We often hear this question when we explain the honey process to our clients, friends and relatives. The name Honey Process is indeed confusing, what comes to many people’s heads when they first hear the term may involve coffee soaked in a kind of honey concoction or the taste of coffee with a touch of honey flavor.

But in reality, it has nothing to do with honey made by bees or the taste it produces.

Then Why Called Honey?

Honey Process is one of three post-harvest processes commonly used around the world: 1) Natural or dry process, 2) Washed or wet process, and 3) Honey or honey process or often called pulped natural. These three methods have their own uniqueness. Before explaining these three methods, please absorb the coffee cherry image below.

When the coffee cherry is peeled, you will see a transparent layer that covers the coffee beans called mucilage. This mucilage is the most important part of the honey process.
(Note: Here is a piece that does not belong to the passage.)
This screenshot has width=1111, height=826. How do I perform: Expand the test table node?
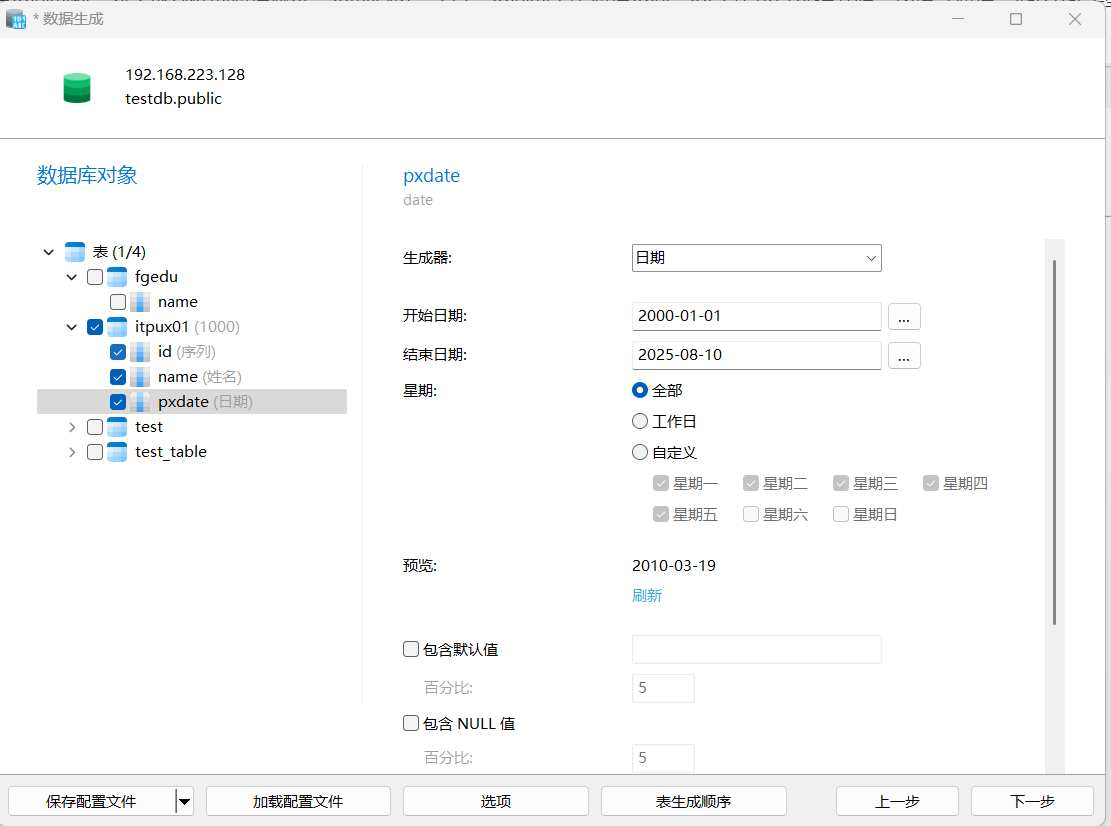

Natural process is the process of drying coffee directly with the fruit. In essence, the fruit is picked from the tree, then dried directly in the sun. In the wet process, water is used to peel the cherries down to the mucilage, leaving only the coffee beans before the coffee is dried. Now, for the honey process, the coffee cherries are peeled and dried with a layer of mucilage that still covers the coffee beans. Then during the drying process, this layer still absorbs moisture from the air, making it even more sticky, which is similar to the texture of honey.

This process is widely used in Central America, and they call it the word miel, which means honey. So that’s where the name honey process comes from.

What is the importance of the honey process?
The honey process is quite difficult to do, but the coffee produced is definitely worth the effort. The first thing to do is, the farmer will pick the cherry with the best ripeness. Then, as we explained earlier, the outer layer of the cherry will be peeled off, leaving only the mucilage layer and the coffee beans. Next, the coffee will be dried in the sun like a natural process.

Well, this mucilage layer is the key to the honey process, because mucilage stores sugar and acidity, which gets more concentrated when the coffee is dried. Because the more concentrated, the sugar content will penetrate into the coffee beans. Therefore, the flavors commonly found in the honey process are very high sweetness with balanced acidity, as well as a clearer and more defined taste when compared to coffees that use natural processes.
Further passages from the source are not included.